◆ **DIRECTIONS**:
Reproduce the passage about James Baldwin's letter to his nephew word for word, from "This innocent country" up to and including "peace with mediocrity.".

◆ **SOURCE DOCUMENT**:
━━━━
This innocent country set you down in a ghetto in which, in fact, it intended that you should perish. Let me spell out precisely what I mean by that for the heart of the matter is here and the crux of my dispute with my country. You were born where you were born and faced the future that you faced because you were black and for no other reason. The limits to your ambition were thus expected to be settled. You were born into a society which spelled out with brutal clarity and in as many ways as possible that you were a worthless human being. You were not expected to aspire to excellence. You were expected to make peace with mediocrity.

The quote above is from the essay “My Dungeon Shook—Letter to My Nephew on the 100th Anniversary of Emancipation,” in James Baldwin’s 1963 collection, The Fire Next Time. Baldwin’s letter to his namesake nephew has a painfully familiar relevance today in light of the demonstrations across America in response to decades of racial oppression, the loss of black lives at the hands of police—most recently the murder of George Floyd, but our graveyards tragically attest to so many Black Americans similarly cut down by an almost casual injustice—fanned and abetted by the bigotry of prominent leaders in government.
━━━━
◆ **DATA PROVIDED**:
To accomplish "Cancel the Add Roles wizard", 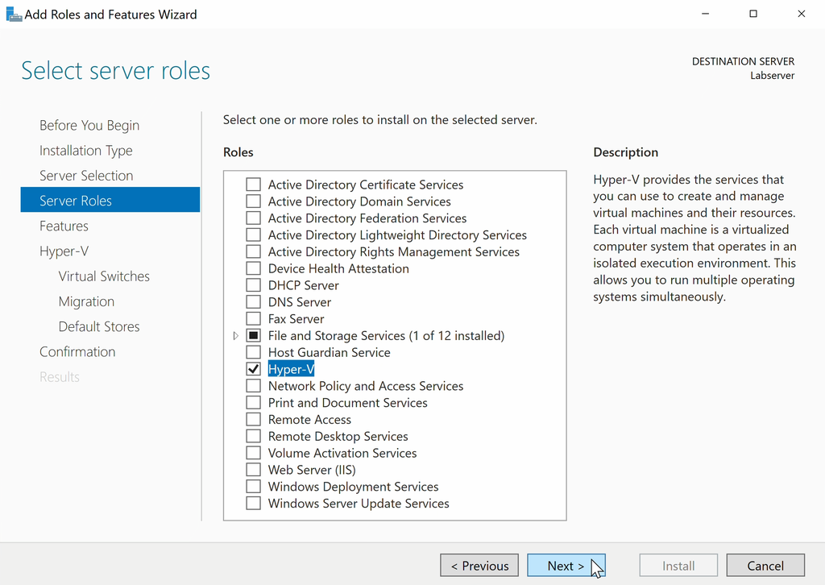I will 765,565.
━━━━
◆ **RESULT**:
This innocent country set you down in a ghetto in which, in fact, it intended that you should perish. Let me spell out precisely what I mean by that for the heart of the matter is here and the crux of my dispute with my country. You were born where you were born and faced the future that you faced because you were black and for no other reason. The limits to your ambition were thus expected to be settled. You were born into a society which spelled out with brutal clarity and in as many ways as possible that you were a worthless human being. You were not expected to aspire to excellence. You were expected to make peace with mediocrity.